Un estudio elaborado por dos médicos vinculados al Hospital Ramón y Cajal, y publicado en la revista The Journal of Investigational Allergology and Clinical Immunology, ha revelado que la primera muerte en el mundo por el tratamiento conocido como apiterapia, una especie de acupuntura con abejas, fue una mujer española de 55 años que falleció en el año 2015 tras someterse a sesiones de apiterapia cada cuatro semanas durante dos años.

La apiterapia es el uso de las sustancias generadas por las abejas, ya sea la miel, los propóleos, la jalea o incluso el veneno, para aliviar diferentes condiciones de salud. Una de las clases de este tratamiento es el que usa el veneno de estos insectos, haciendo que las abejas piquen directamente en los sitios donde se presente la enfermedad.

Según el estudio, realizado por los doctores del área de alergología del hospital, P. Vázquez Revuelta y R. Madrigal-Burgaleta, esta práctica se suele realizar en centros privados y frecuentemente por profesionales que no son médicos.

A pesar de que existen algunos estudios sobre ciertos beneficios de la apiterapia, "su efectividad y seguridad es limitada y escasa", al tiempo que "en personas sensibles, los compuestos del veneno pueden actuar como alérgenos (...), provocando reacciones alérgicas que pueden ser desde leves, como hinchazón local, a reacciones sistémicas severas, como un shock anafiláctico o incluso la muerte", advierte el estudio.

La repetida exposición al alérgeno "conlleva un mayor riesgo de reacciones alérgicas graves", y es en este punto donde se enmarca el caso de la española fallecida a causa de esta terapia. Según revela el estudio, ésta decidió someterse a apiterapia a lo largo de dos años para mejorar contracturas musculares y estrés, y no había constancia de ninguna enfermedad (asma, enfermedad cardíaca...), ni tampoco reacciones previas de cualquier tipo con himenópteros o atopia.

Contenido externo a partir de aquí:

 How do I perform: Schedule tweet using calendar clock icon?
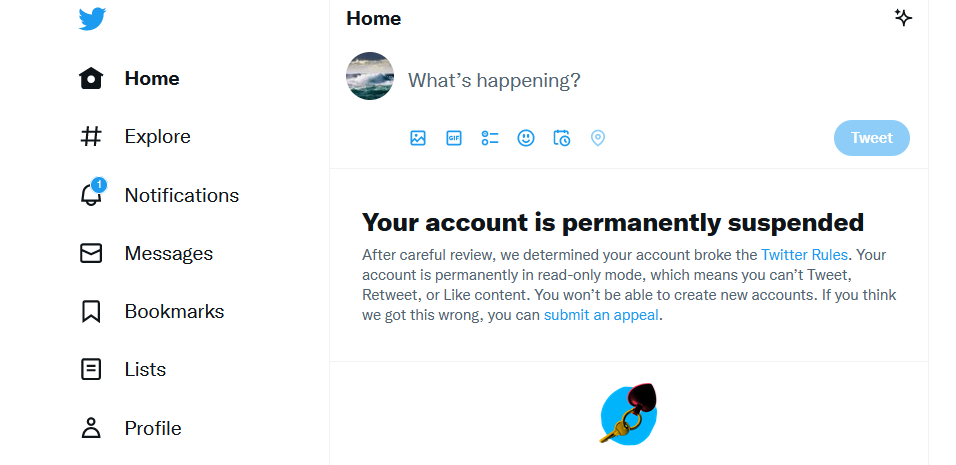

Durante una de las sesiones, la mujer desarrolló sibilancias (problemas respiratorios), disnea (ahogo) y pérdida repentina de conciencia tras recibir la picadura de una de las abejas. El personal de la clínica de apiterapia llamó inmediatamente a una ambulancia, que llegó 30 minutos después, y le suministro metilprednisolona, un esteroide que administra para aliviar inflamaciones producidas por artritis, asma o alergias severas.

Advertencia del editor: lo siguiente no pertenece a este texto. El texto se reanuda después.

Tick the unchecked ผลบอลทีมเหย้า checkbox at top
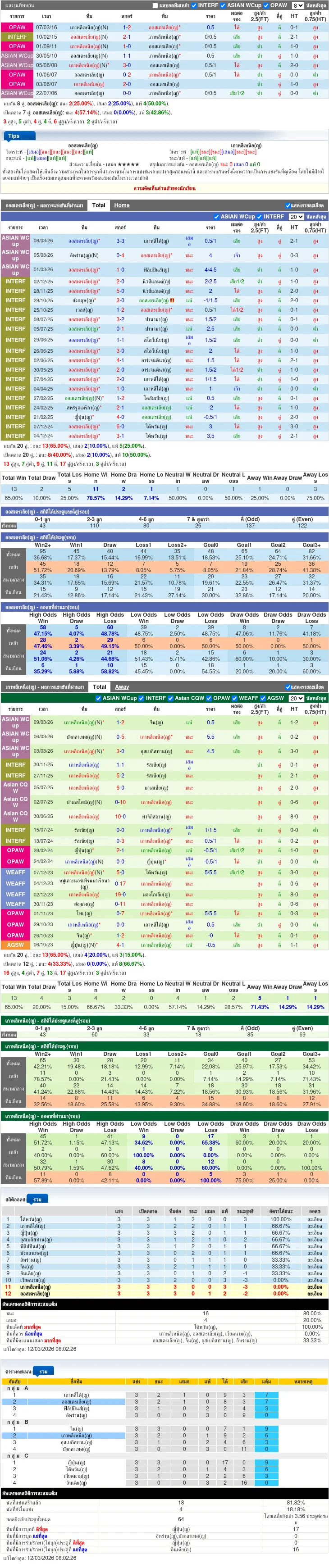The width and height of the screenshot is (329, 1568). 155,5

Cuando la ambulancia llegó, la presión sistólica de la mujer cayó a 42 mmHg y su frecuencia cardíaca aumentó a 110 pulsaciones por minuto. Rápidamente, le inyectaron una dosis doble de adrenalina, corticosteroides y antihistamínicos. Durante el traslado se consiguió estabilizarla, pero tuvo que ser entubada. Ya en el Ramón y Cajal se le realizó una tomografía que confirmó un accidente cerebrovascular.

Los investigadores afirman que se demuestra que una tolerancia previa a las picaduras de abeja no previene de posteriores reacciones, por lo que han conluido que se deben tomar medidas para identificar a pacientes potencialmente sensibles antes de aplicarse la apiterapia.

Además, aconsejan que elpersonal que realice dicha práctica, debe estar preparado en el caso de una reacción alérgica severa, con instalaciones adecuadas y con protocolos de evacuación en el caso de que se necesite.